We’ll use the Hugging Face transformers and datasets libraries to handle the entire training pipeline.

Experiment Setup

We load a small subset of the Amazon Polarity dataset, tokenize it, and prepare it for binary classification.

from datasets import load_dataset

# Load and split the dataset

dataset = load_dataset("amazon_polarity", split="train[:10000]")

dataset = dataset.train_test_split(test_size=0.2)

train_data = dataset["train"]

test_data = dataset["test"]

Next, we load the BERT model and tokenizer.

from transformers import AutoTokenizer, AutoModelForSequenceClassification

model_name = "bert-base-uncased"

tokenizer = AutoTokenizer.from_pretrained(model_name)

model = AutoModelForSequenceClassification.from_pretrained(model_name, num_labels=2)

Tokenize the input data:

def tokenize_batch(batch):

    return tokenizer(batch["content"], truncation=True)

tokenized_train = train_data.map(tokenize_batch, batched=True)

tokenized_test = test_data.map(tokenize_batch, batched=True)

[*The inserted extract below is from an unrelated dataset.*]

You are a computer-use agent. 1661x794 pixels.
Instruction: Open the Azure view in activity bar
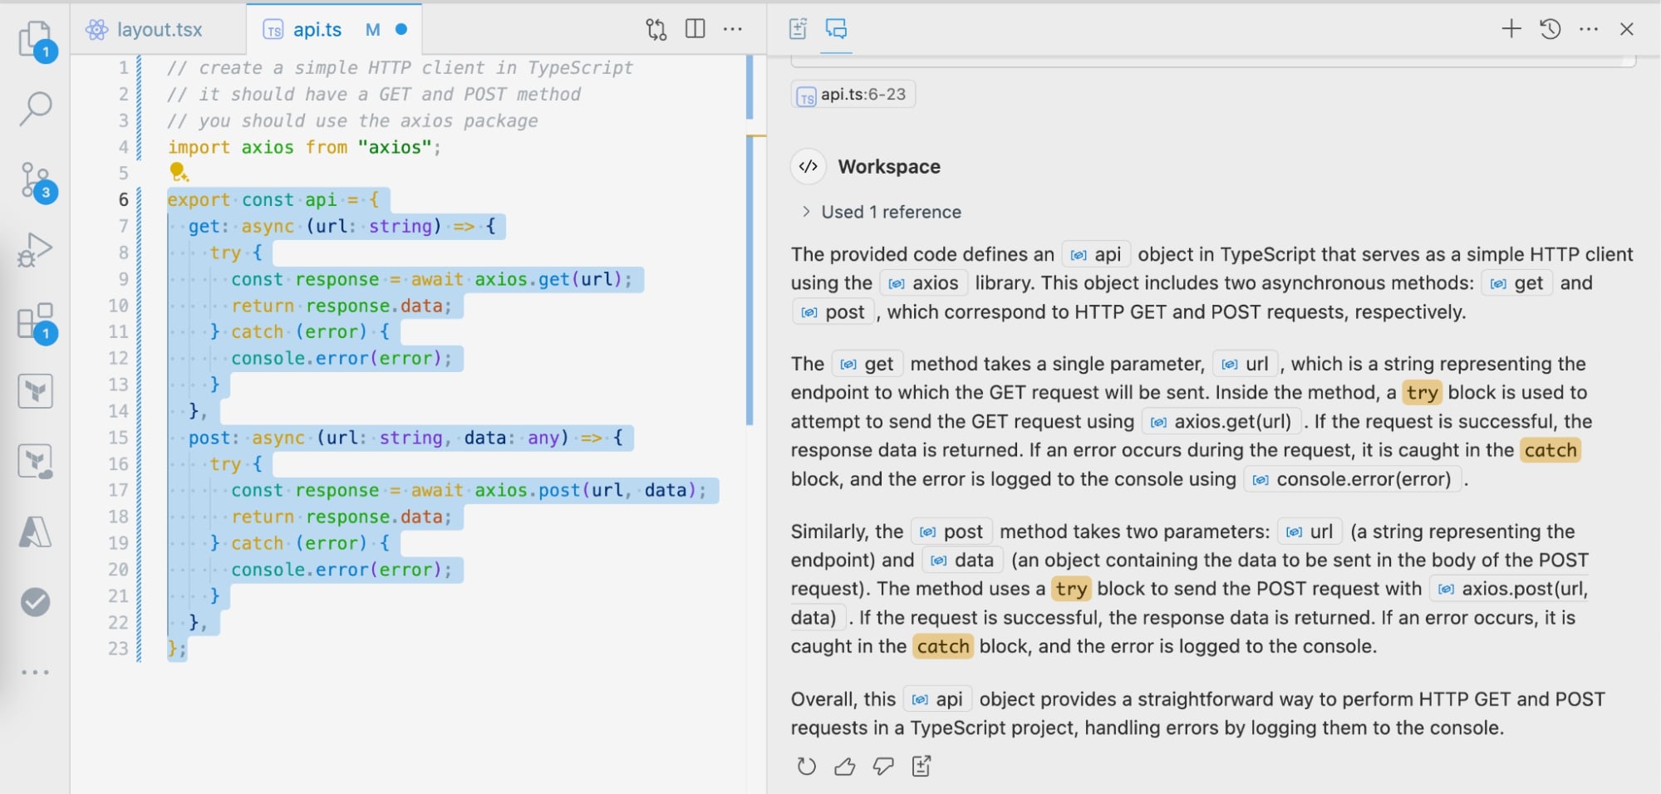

Selective Freezing of BERT Layers

To reduce training time and memory usage, we freeze all layers except for:

  • Encoder blocks 10 and 11
  • Pooler layer
  • Final classification head
trainable_layers = ["encoder.layer.10", "encoder.layer.11", "pooler", "classifier"]

for name, param in model.named_parameters():

    param.requires_grad = any(layer in name for layer in trainable_layers)

Training Setup and Evaluation

We use Hugging Face’s Trainer API to train the model.

# fine_tune_bert_amazon.py

from datasets import load_dataset

from transformers import (

    AutoTokenizer,

    AutoModelForSequenceClassification,

    Trainer,

    TrainingArguments,

    DataCollatorWithPadding

)

from sklearn.metrics import f1_score

import numpy as np

import torch

# 1. Load and prepare the dataset

dataset = load_dataset("amazon_polarity", split="train[:10000]")

dataset = dataset.train_test_split(test_size=0.2)

train_data = dataset["train"]

test_data = dataset["test"]

# 2. Load tokenizer and model

model_name = "bert-base-uncased"

tokenizer = AutoTokenizer.from_pretrained(model_name)

model = AutoModelForSequenceClassification.from_pretrained(model_name, num_labels=2)

# 3. Tokenization function

def tokenize_batch(batch):

    return tokenizer(batch["content"], truncation=True)

tokenized_train = train_data.map(tokenize_batch, batched=True)

tokenized_test = test_data.map(tokenize_batch, batched=True)

# 4. Data collator

data_collator = DataCollatorWithPadding(tokenizer=tokenizer)

# 5. Metric computation

def compute_metrics(pred):

    preds = np.argmax(pred.predictions, axis=1)

    return {"f1": f1_score(pred.label_ids, preds)}

# 6. Freeze all layers except the last two encoder blocks and classifier

trainable_layers = ["encoder.layer.10", "encoder.layer.11", "pooler", "classifier"]

for name, param in model.named_parameters():

    if any(layer in name for layer in trainable_layers):

        param.requires_grad = True

    else:

        param.requires_grad = False

# 7. Training arguments

training_args = TrainingArguments(

    output_dir="./results",

    learning_rate=2e-5,

    per_device_train_batch_size=16,

    per_device_eval_batch_size=16,

    num_train_epochs=1,

    weight_decay=0.01,

    evaluation_strategy="epoch",

    save_strategy="epoch",

    logging_dir="./logs",

    logging_steps=10,

    report_to="none"  # disable wandb or other reporters

)

# 8. Trainer setup

trainer = Trainer(

    model=model,

    args=training_args,

    train_dataset=tokenized_train,

    eval_dataset=tokenized_test,

    tokenizer=tokenizer,

    data_collator=data_collator,

    compute_metrics=compute_metrics

)

# 9. Train and evaluate

trainer.train()

results = trainer.evaluate()

print("\n--- Evaluation Results ---")

for key, value in results.items():

    print(f"{key}: {value:.4f}")

Results

After training for one epoch, the model yielded an F1 score of approximately 0.80, with significantly reduced training time compared to fine-tuning the full model.

— Evaluation Results —

eval_loss: 0.42

eval_f1: 0.80

eval_runtime: 3.8

eval_samples_per_second: 263.15